*EXERCISE MATERIALS*.
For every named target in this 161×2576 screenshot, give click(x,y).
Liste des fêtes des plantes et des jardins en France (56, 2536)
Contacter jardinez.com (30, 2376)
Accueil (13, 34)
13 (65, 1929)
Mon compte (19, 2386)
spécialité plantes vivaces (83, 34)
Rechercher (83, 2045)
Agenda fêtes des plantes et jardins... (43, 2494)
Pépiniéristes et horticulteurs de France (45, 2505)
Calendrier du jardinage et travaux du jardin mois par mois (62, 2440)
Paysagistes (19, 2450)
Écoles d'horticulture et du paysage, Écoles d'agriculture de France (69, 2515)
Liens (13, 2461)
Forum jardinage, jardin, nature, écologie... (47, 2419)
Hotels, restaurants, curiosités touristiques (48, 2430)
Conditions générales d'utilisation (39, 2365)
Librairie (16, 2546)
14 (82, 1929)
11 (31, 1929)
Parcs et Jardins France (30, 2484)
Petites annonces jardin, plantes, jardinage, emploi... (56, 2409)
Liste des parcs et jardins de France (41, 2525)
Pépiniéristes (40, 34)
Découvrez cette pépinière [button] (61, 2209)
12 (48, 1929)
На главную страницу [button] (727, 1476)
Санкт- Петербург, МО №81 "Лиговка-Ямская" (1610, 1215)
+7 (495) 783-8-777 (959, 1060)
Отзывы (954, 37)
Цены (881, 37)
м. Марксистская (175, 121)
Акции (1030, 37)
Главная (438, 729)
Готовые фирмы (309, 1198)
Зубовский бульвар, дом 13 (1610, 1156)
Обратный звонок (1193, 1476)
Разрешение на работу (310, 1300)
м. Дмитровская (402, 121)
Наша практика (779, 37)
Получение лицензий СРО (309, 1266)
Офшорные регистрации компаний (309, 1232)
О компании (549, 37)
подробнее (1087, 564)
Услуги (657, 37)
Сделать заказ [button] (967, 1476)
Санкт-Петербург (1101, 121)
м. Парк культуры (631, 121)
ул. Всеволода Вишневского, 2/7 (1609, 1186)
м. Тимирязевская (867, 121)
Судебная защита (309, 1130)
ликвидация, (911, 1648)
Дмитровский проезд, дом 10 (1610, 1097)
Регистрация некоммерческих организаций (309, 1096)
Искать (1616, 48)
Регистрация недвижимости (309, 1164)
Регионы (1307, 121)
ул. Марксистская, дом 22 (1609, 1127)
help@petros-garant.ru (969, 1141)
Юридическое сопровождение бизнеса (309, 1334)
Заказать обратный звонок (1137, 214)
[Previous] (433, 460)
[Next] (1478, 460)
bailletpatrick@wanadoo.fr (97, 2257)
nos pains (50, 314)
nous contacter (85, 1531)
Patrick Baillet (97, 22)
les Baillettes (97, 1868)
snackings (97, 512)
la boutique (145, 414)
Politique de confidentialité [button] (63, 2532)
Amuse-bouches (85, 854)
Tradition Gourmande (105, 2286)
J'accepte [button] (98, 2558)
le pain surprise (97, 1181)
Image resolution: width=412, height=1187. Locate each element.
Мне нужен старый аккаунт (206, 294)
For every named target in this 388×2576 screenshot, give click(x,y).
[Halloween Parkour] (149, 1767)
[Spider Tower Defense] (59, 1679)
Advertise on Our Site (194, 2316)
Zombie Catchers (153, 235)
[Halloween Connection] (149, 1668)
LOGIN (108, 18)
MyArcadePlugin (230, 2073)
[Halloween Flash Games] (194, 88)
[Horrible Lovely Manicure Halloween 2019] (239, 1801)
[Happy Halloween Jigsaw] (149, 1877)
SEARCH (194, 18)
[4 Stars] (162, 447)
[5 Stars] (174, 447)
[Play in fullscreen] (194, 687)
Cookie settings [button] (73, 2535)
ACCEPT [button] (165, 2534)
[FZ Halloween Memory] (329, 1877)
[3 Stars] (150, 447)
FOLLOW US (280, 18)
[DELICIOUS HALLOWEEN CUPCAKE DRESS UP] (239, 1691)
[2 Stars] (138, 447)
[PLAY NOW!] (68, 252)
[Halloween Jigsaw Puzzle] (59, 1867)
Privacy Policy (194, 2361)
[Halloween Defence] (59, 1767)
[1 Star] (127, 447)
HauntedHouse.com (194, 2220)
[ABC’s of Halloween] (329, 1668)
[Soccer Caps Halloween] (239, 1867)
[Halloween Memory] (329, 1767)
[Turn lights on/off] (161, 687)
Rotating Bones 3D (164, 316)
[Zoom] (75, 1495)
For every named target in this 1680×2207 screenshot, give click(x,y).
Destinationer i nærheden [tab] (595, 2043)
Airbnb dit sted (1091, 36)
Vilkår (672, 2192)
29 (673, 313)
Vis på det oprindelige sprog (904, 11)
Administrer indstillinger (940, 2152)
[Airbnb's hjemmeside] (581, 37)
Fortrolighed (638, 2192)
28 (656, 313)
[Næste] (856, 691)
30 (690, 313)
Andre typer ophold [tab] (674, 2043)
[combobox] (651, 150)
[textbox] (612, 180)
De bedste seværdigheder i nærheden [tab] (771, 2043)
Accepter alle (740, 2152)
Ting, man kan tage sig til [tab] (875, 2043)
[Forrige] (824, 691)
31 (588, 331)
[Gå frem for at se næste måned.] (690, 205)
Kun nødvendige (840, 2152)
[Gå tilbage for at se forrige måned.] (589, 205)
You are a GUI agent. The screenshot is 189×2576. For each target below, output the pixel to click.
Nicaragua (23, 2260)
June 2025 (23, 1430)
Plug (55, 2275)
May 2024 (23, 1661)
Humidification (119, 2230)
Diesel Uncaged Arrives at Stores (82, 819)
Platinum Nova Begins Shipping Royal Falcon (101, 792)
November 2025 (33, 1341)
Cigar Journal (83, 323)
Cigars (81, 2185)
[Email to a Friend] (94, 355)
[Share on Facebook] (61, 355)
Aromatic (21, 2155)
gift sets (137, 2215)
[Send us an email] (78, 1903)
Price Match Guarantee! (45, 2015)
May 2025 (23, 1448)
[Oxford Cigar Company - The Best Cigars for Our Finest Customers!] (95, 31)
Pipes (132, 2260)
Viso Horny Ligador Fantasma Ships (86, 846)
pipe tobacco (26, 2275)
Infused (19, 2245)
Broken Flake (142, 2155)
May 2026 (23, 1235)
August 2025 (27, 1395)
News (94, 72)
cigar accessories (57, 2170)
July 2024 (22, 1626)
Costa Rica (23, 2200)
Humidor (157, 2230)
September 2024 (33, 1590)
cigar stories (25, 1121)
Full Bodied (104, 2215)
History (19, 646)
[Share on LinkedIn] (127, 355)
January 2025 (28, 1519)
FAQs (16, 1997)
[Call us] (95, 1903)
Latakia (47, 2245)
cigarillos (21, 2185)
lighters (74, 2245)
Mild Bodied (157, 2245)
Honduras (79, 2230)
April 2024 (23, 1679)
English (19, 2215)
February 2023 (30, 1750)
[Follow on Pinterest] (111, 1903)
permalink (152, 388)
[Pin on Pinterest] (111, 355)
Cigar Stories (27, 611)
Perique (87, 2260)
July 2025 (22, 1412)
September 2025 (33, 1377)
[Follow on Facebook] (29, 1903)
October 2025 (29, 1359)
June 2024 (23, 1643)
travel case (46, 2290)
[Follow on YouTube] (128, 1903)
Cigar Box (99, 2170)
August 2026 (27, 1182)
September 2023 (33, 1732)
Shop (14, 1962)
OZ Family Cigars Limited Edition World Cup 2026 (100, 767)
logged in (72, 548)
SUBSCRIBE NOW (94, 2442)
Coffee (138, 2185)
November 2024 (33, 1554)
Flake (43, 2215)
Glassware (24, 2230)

*PROBLEM DESCRIPTION*.
Show every line of the data in which the word "give" appears.

*SOLUTION*.
For every named target in this 161×2576 screenshot, give click(x,y).
For every named target in this 388×2576 screenshot, give click(x,y).
For every named target in this 1680×2207 screenshot, give click(x,y).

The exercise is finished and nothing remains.